- [Document segment]:
========================

The Foundation funds organizations and projects that are expected to achieve a broad, lasting and positive impact for society at large, and exhibit
strong leadership and sound management. The Foundation also supports projects that facilitate the formation of public-private partnerships as an effective means for serving public welfare. In addition to its standard grants, the SNF has continued to respond to the urgent needs of Greek society, by providing relief against the severe effects of the socioeconomic crisis through three major grant initiatives of $378 million.
Dr. Enright’s Forgiveness Essays Reach One Million Views
What is the first thing that comes to mind when you hear the phrase “one million?”
- One million dollars?
- One million stars in the sky?
- One million pebbles of sand on a beach?
For Dr. Robert Enright, the psychologist who is often called “the father of forgiveness research,” the term one million gained a new significance recently when he learned that the blog column he writes for Psychology Today has surpassed one million views.
“When I first began studying forgiveness 36-years ago, it was extremely difficult to find even one single academic article on the subject,” says Dr. Enright. “The fact that my blog essays have been read more than one million times during the past few years is an extraordinary story of how important forgiveness has become in our lives.”

========================

- [Data]:
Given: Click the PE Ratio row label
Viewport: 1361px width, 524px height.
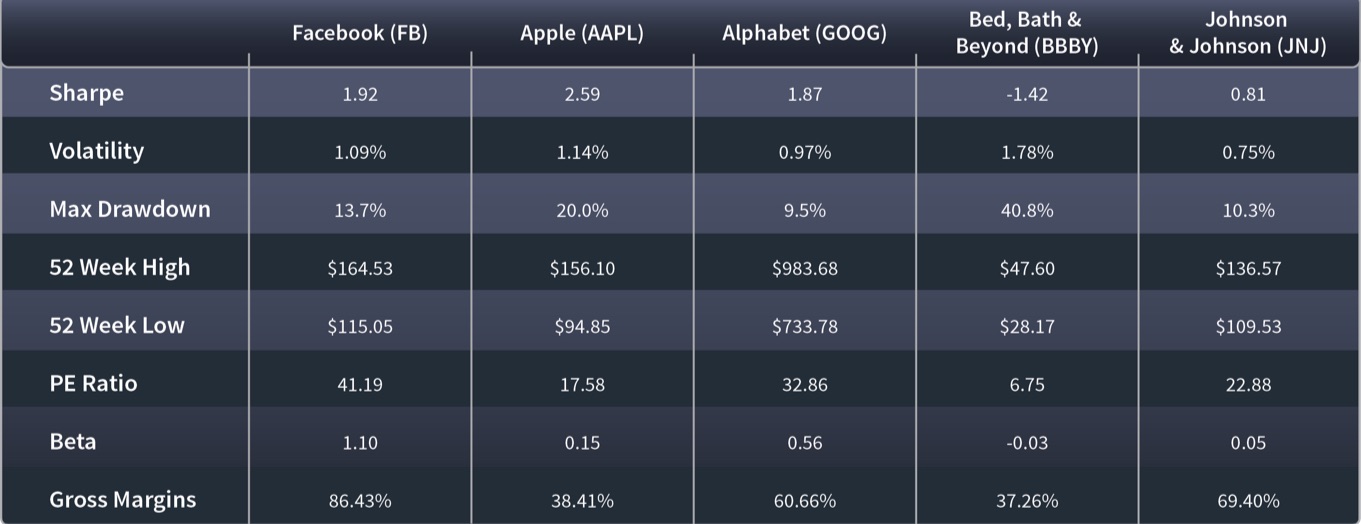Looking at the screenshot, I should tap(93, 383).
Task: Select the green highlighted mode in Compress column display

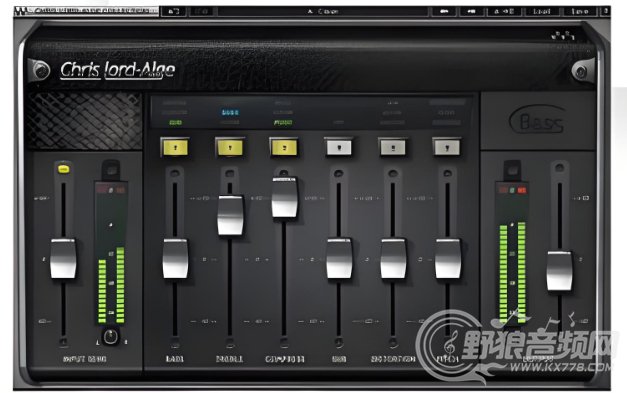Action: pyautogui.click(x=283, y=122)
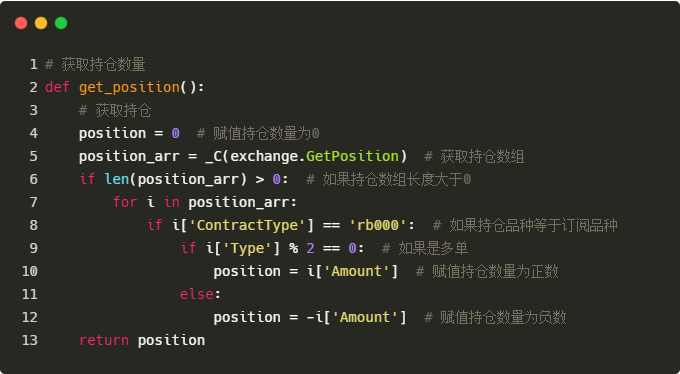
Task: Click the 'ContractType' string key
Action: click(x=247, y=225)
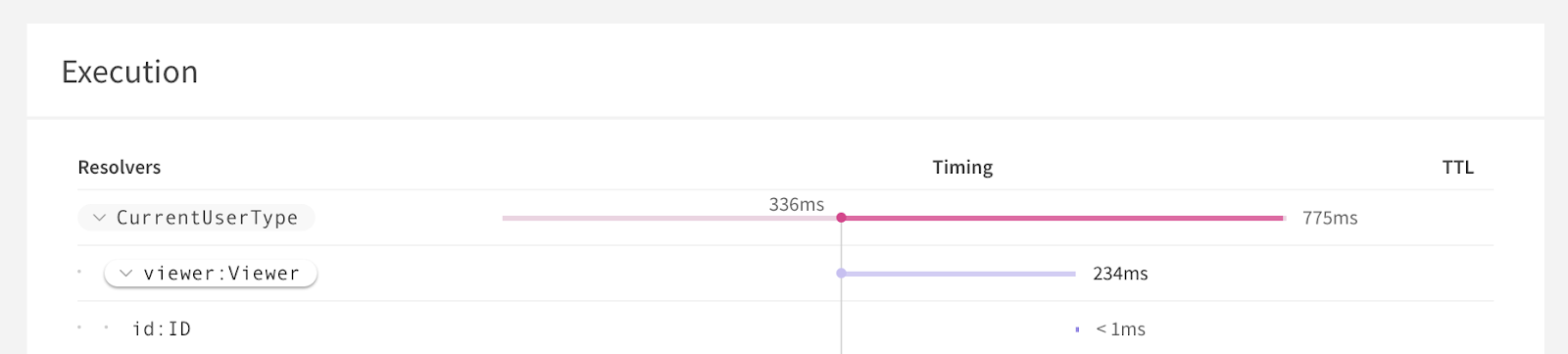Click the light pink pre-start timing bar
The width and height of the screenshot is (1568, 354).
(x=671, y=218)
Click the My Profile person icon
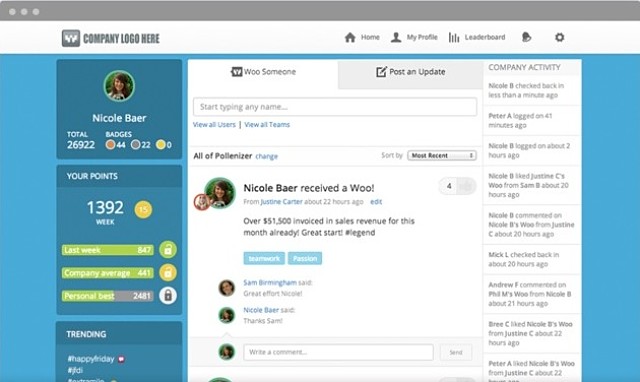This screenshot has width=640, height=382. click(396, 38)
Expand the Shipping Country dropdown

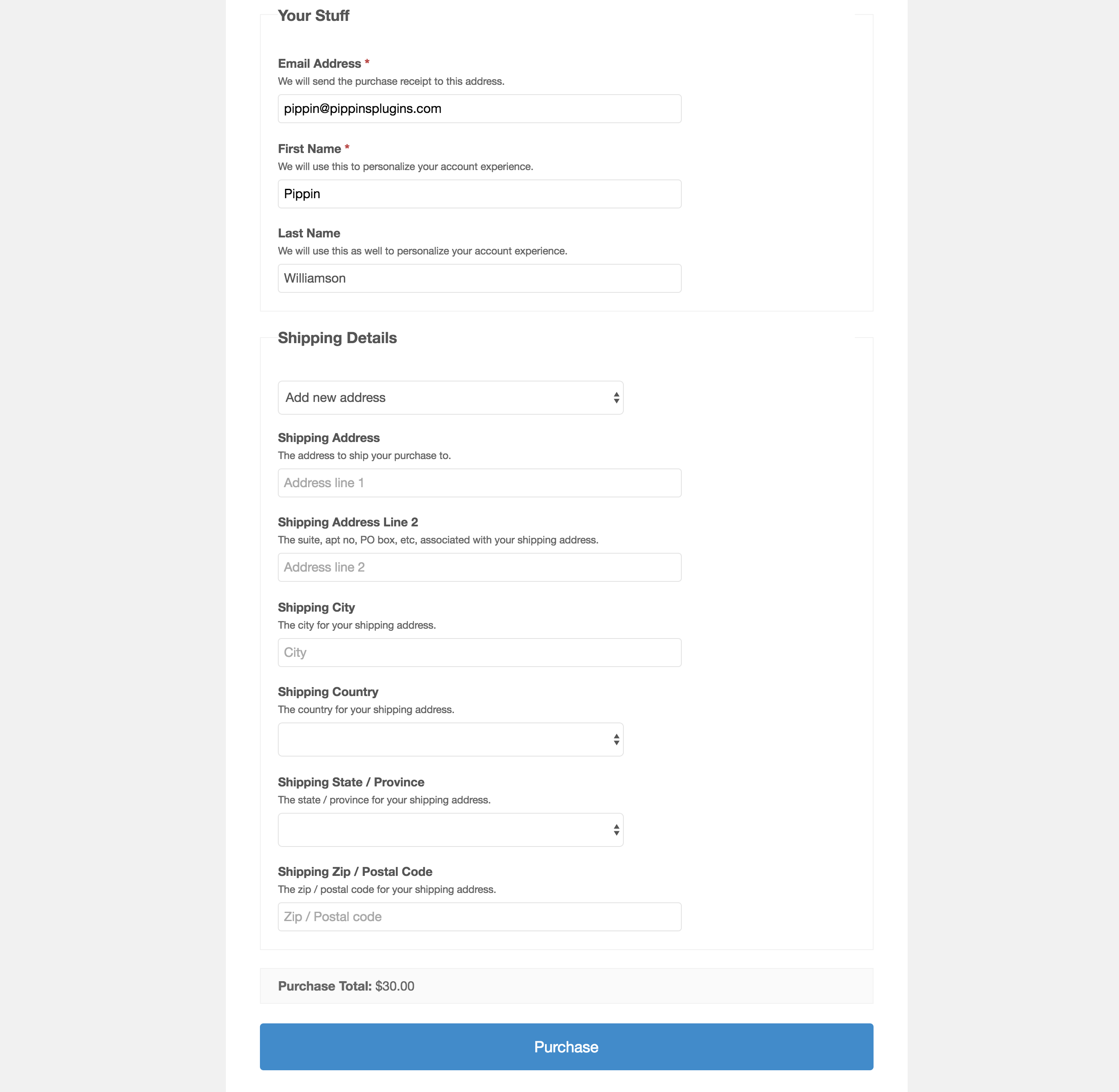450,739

========================

- [Tasks for this exercise]:
**A.** Answer these from the web page excerpt, one line each:
(i) What total amount did the SNF's three major grant initiatives come to?
(ii) For which publication does Dr. Robert Enright write his blog column?
(iii) How many years ago, in his own words, did Dr. Enright begin studying forgiveness?
**B.** Carry on the web page excerpt about Dr. Enright's forgiveness essays from where it ends.

- [Answers]:
**A.**
(i) $378 million
(ii) Psychology Today
(iii) 36 years ago

**B.**
Appropriately called “The Forgiving Life,” (the same title as one of Dr. Enright’s most popular books), the Psychology Today column authored by Dr. Enright focuses on how forgiveness benefits individual, family, and community health. At the publication’s request, Dr. Enright wrote his first Psychology Today forgiveness essay in December 2016. Since then, he has written 93 blog entries as part of the series, all of which are available on the publication’s website.
Dr. Enright’s Psychology Today blogs have been accessed online an average of
548 times per day since he began writing them.
Here is a list of 10 of Dr. Enright’s most popular Psychology Today blogs (with hyperlinks to the actual articles):
- Afraid of Mingling with the Relatives This Holiday Season?
- A Message for All Who Bristle at the Idea of Forgiving
- How Forgiving Are You? Take the Forgiveness Test
- 6 Things to Consider Before Reconciling with an Ex
- Whom Do I Forgive in the COVID-19 Crisis?
- Finding True Love: 7 Questions to Ask Your Potential Partner
- Are Some Acts Completely Unforgiveable?
- Why Forgiveness Is Heroic
- Five Forgiveness Exercises for Couples
- Why We Need Forgiveness Education
“My Psychology Today essays are designed to pose a challenge to everyone who reads them,” Dr. Enright says. “I want readers to consider whether they can incorporate forgiveness into their everyday interactions so that they can become more compassionate while at the same time becoming healthier. I call it becoming forgivingly fit.”
You can access all 93 of Dr. Enright’s Psychology Today blogs at The Forgiving Life.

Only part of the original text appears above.